Arizona State University (ASU) has launched an initiative for the use of games and simulations in the teaching of Environmental Sciences. With the aim of promoting the participation of students, the center has chosen game-based learning courses.
The decision of this North American university to implement gamification programs responds to the demands of new ways of learning. Game-based learning has long been knocking on the doors of training all around the world, not only in schools and universities, but also in companies and institutions for corporate training.
Heading this project at the University of Arizona is Tahnja Wilson, who says that the “interactive” properties of this training will be a great “complement” during the course. In these serious games, Arizona students will take various leadership roles “with increasing responsibility, to help a community to challenge environmental and sustainability issues.” Among the interactive features of these simulators are the possibility of downloading digital learning objects, taking notes and answering questions.

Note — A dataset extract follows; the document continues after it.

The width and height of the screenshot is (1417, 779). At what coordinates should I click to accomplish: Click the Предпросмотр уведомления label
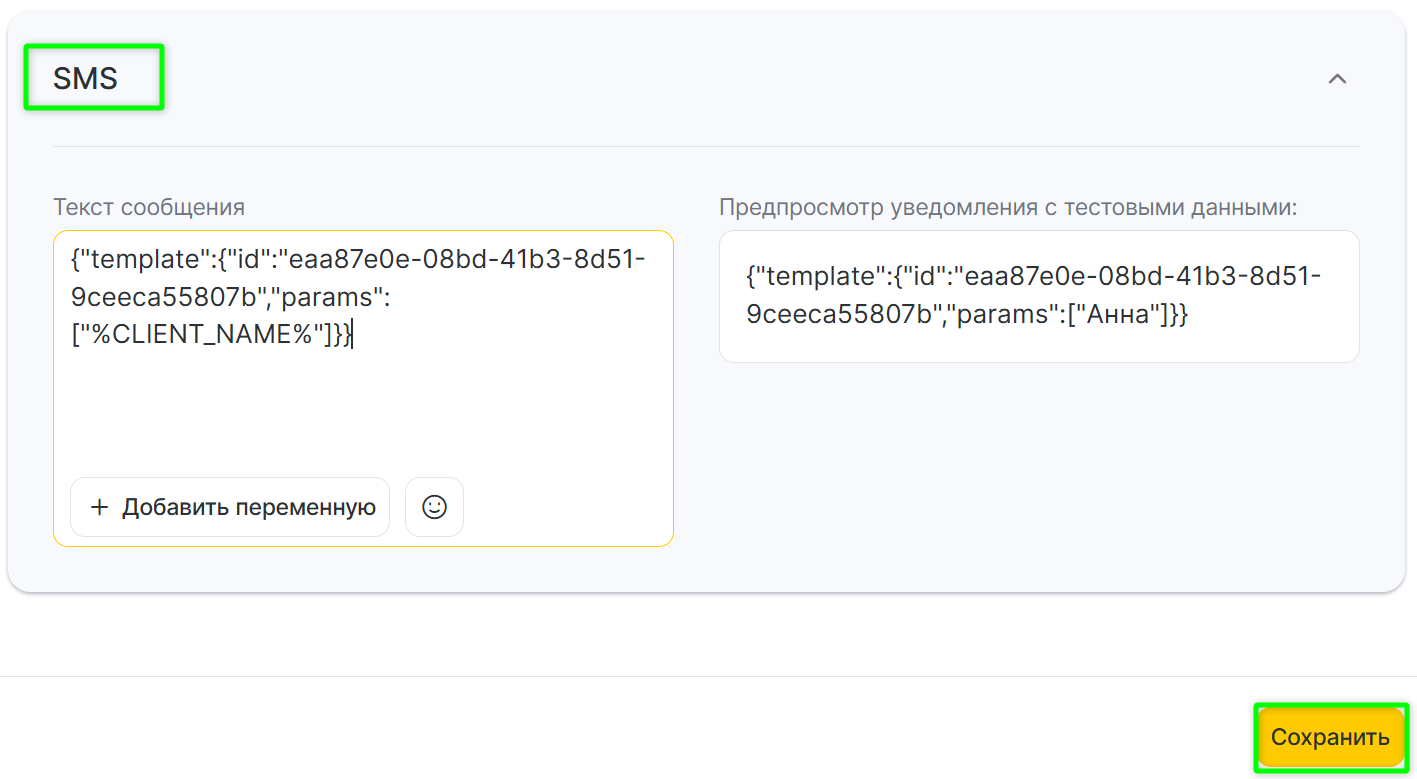(1008, 207)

This initiative will allow students to evaluate the effects of their decisions on the environment. Thanks to the simulator, real-life issues are brought up to be resolved with no risk. At the end of each module, both students and teachers will have instruments to measure the learning quality of the participants, depending on how much of an impact on the environmental, economic and social sustainability their actions have had during the game.
This project reveals the inevitable: gamified training will increase over the years. When these students, now learning with games, join the workforce in a few years, they will demand game-based learning programs and serious games for the development of their skills.
It is not something to which we can close our eyes; it is the trend of the future that will eventually become a reality not only in universities, but also in the business world. Fortunately, it is not only the University of Arizona that has proved its commitment to providing opportunities for innovation. Many businesses have also opened their doors to the use of simulators and serious games for corporate training.
Companies such as L’Oreal, IBM or Gamelearn have shown the power of gamification for personal and professional development of employees and managers as well as for measuring their learning results. The United States has recently awarded the 100 best Elearning companies, both public and private, for having launched innovative training projects. Among those elected was the California Tax Service Center, for the implementation of the course-game on negotiation, Merchants, for the second consecutive year.